• **Problem to solve**
Report the number of lines in these entries that contain "computer". Write only the number.
★ ★ ★ ★
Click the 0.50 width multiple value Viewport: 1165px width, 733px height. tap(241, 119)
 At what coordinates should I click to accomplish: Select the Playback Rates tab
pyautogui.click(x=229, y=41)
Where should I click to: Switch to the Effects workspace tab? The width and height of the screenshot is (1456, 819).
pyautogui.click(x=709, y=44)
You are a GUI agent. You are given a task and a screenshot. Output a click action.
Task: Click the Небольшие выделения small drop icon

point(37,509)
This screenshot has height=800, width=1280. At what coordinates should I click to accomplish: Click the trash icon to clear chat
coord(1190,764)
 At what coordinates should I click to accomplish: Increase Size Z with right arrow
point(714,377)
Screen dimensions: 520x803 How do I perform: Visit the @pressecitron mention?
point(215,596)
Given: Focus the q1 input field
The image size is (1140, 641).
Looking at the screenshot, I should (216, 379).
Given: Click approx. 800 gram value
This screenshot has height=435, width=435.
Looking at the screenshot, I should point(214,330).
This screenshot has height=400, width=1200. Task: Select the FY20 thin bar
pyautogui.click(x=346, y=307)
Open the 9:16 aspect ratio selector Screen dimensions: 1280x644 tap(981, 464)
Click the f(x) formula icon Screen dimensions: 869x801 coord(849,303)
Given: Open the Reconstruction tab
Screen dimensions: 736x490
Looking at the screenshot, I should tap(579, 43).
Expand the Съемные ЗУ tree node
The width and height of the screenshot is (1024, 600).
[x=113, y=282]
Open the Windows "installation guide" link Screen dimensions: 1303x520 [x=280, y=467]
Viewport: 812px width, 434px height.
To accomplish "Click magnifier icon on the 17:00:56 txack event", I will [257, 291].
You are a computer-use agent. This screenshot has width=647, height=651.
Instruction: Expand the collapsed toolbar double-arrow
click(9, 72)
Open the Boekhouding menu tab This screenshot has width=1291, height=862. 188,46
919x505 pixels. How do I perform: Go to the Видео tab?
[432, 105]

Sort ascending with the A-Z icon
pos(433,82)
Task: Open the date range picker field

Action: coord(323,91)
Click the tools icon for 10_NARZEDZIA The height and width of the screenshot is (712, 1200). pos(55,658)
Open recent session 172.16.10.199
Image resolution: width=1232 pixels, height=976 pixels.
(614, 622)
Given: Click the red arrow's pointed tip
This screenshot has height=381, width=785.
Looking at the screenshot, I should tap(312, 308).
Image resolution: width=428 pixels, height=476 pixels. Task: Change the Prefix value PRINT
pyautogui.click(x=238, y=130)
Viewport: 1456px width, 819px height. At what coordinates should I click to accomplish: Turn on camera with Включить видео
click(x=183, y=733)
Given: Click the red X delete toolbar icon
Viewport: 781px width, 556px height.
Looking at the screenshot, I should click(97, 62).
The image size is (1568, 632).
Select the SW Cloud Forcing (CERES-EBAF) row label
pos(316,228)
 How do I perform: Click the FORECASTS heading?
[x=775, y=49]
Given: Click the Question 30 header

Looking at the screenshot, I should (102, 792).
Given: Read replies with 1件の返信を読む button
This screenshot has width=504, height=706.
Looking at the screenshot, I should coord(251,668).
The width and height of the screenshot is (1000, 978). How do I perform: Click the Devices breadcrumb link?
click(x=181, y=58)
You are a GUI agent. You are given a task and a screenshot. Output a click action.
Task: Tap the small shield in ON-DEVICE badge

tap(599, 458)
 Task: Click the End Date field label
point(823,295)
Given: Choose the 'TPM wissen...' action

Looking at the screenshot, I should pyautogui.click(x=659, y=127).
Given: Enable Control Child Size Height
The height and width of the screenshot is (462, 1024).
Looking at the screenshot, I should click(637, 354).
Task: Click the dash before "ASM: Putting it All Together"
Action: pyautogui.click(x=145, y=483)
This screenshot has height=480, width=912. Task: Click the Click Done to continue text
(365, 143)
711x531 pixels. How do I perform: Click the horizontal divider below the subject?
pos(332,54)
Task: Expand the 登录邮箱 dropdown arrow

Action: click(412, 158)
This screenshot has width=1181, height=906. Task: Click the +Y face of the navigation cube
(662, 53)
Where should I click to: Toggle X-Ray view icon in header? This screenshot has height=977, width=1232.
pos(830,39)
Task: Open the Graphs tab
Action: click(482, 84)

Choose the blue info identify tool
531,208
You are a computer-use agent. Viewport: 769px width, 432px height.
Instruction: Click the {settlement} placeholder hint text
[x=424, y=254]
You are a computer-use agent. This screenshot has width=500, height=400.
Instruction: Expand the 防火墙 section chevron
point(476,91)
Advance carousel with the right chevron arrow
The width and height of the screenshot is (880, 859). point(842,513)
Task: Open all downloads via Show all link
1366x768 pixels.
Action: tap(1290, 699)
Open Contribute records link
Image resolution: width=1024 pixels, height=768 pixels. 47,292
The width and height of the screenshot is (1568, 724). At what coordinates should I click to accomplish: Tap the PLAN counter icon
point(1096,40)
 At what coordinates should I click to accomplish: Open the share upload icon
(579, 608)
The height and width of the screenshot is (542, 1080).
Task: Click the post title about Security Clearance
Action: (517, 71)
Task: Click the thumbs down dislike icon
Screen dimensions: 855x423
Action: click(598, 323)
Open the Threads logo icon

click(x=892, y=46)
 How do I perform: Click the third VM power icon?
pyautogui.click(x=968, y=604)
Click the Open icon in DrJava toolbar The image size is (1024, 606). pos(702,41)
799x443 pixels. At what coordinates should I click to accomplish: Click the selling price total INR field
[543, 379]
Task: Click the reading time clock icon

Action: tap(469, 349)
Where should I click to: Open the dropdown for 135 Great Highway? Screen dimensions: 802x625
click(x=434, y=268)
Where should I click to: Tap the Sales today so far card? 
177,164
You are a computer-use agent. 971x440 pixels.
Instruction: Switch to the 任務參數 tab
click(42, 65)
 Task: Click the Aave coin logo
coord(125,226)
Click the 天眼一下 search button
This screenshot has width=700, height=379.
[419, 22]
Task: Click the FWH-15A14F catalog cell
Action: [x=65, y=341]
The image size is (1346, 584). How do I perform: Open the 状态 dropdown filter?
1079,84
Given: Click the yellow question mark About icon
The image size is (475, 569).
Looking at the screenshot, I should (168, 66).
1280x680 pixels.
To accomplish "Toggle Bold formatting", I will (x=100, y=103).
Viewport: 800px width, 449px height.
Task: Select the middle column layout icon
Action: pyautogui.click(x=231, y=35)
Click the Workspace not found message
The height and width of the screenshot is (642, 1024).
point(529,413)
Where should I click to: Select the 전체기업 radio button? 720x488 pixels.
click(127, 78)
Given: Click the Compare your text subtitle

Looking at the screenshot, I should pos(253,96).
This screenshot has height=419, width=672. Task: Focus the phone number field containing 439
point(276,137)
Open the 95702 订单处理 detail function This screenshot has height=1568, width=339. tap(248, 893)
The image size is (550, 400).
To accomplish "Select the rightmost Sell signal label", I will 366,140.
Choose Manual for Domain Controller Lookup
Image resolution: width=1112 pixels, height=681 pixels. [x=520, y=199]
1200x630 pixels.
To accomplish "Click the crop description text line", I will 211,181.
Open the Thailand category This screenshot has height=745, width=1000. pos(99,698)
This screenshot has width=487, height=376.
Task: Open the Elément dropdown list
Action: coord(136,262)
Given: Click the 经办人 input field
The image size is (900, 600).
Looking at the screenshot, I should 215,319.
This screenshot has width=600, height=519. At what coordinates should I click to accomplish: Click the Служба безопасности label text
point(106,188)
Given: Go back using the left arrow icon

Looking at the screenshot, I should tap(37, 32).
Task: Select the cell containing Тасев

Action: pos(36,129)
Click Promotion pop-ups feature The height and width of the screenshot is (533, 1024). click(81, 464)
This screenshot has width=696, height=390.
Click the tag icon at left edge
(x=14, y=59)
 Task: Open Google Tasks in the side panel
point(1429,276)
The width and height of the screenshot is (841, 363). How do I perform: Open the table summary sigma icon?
★ ★ ★ ★
• **Written solution**
4